*To-do item*
Substitute "specific" for "particular" in the lines from the line with "Find the location" up to and including the line with "contour-label: 2 is", and give only those lines back with nothing else changed. Leave the pictures out of your answer.

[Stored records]
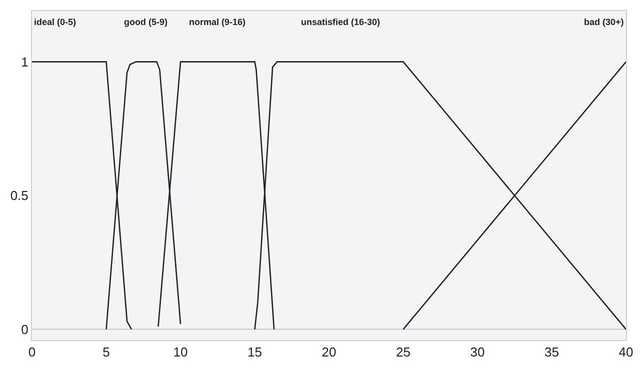 The width and height of the screenshot is (643, 370). Describe the element at coordinates (478, 352) in the screenshot. I see `x-tick-label: 30` at that location.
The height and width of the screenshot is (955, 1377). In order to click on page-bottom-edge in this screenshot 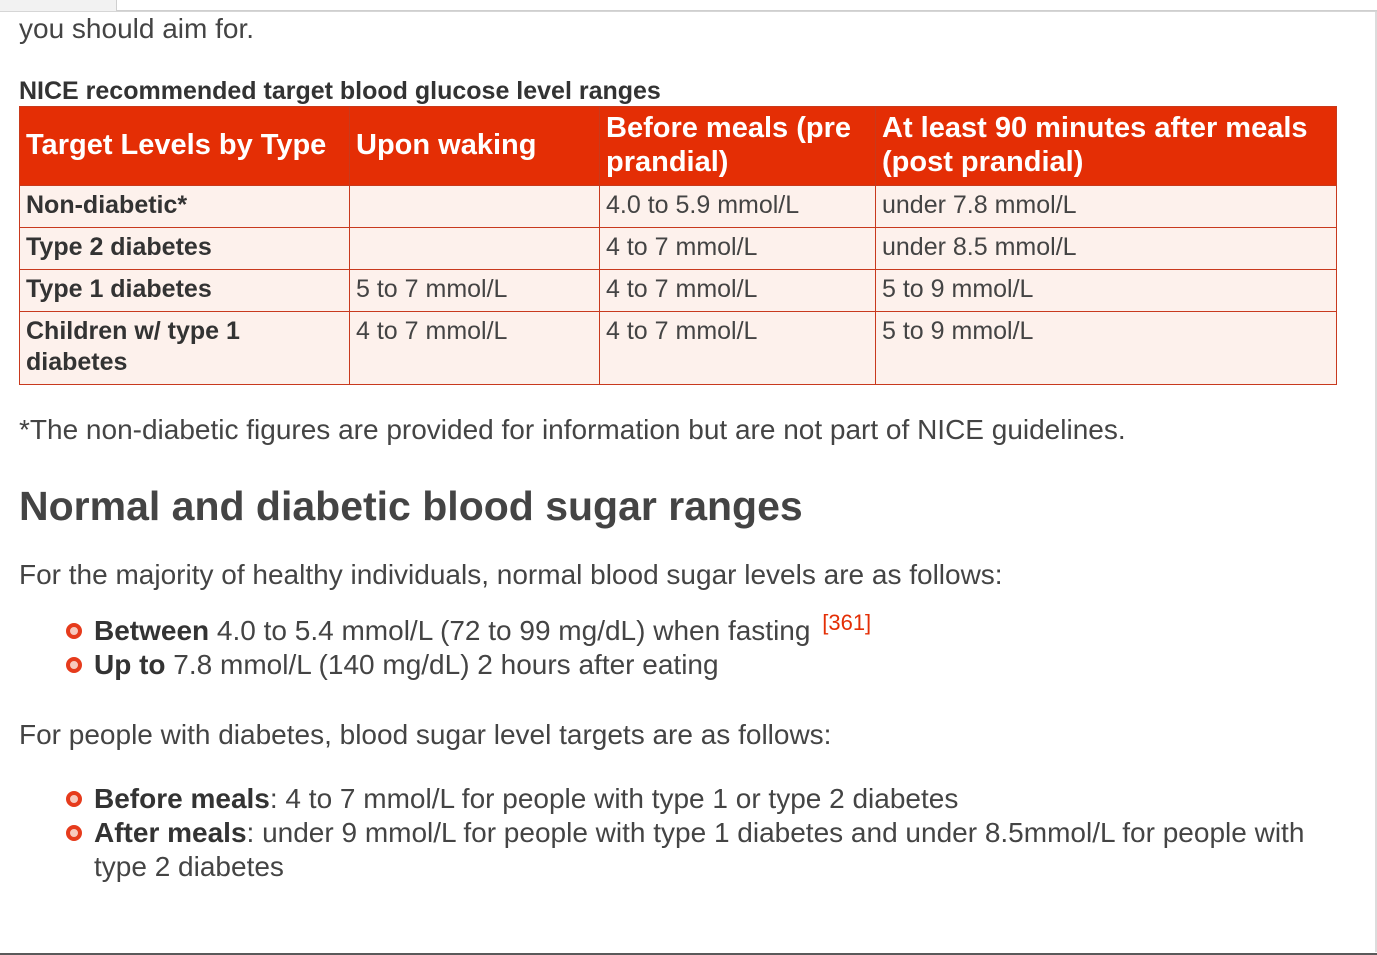, I will do `click(688, 954)`.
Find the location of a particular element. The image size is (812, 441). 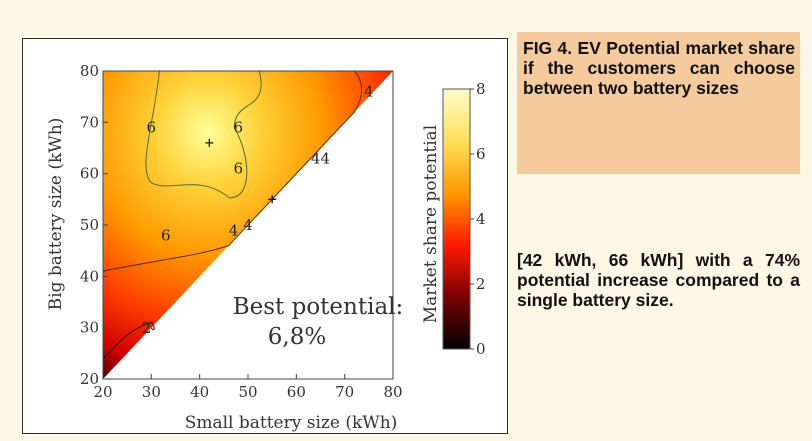

contour-label: 2 is located at coordinates (147, 328).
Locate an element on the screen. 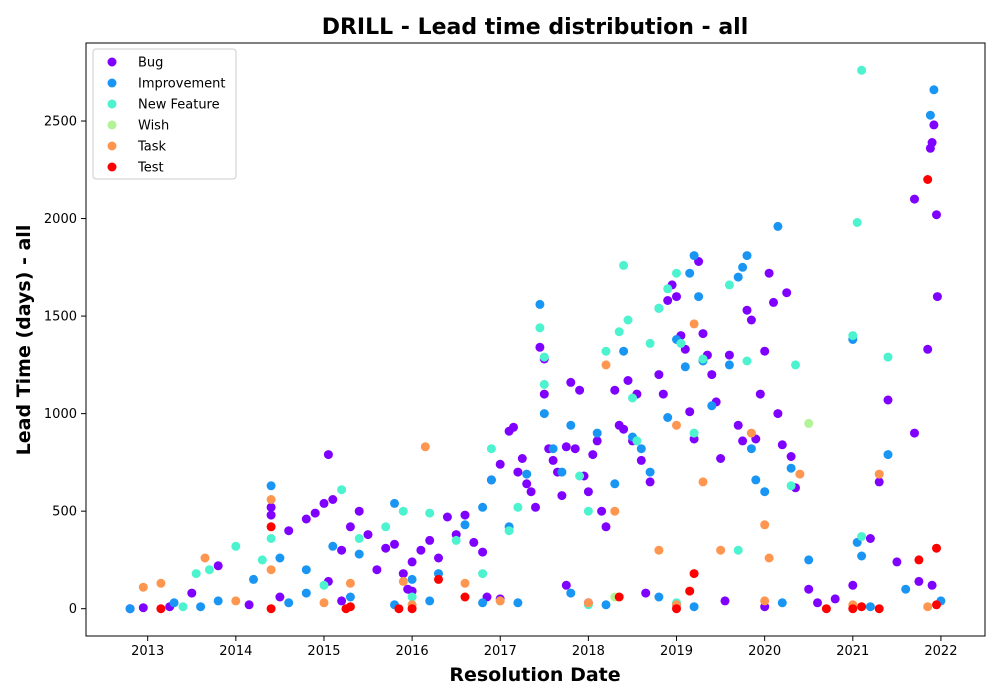 This screenshot has width=1000, height=700. x-tick-label: 2021 is located at coordinates (852, 652).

*Written response*
Find the location of a specific element. The image size is (812, 441). 

contour-label: 2 is located at coordinates (147, 328).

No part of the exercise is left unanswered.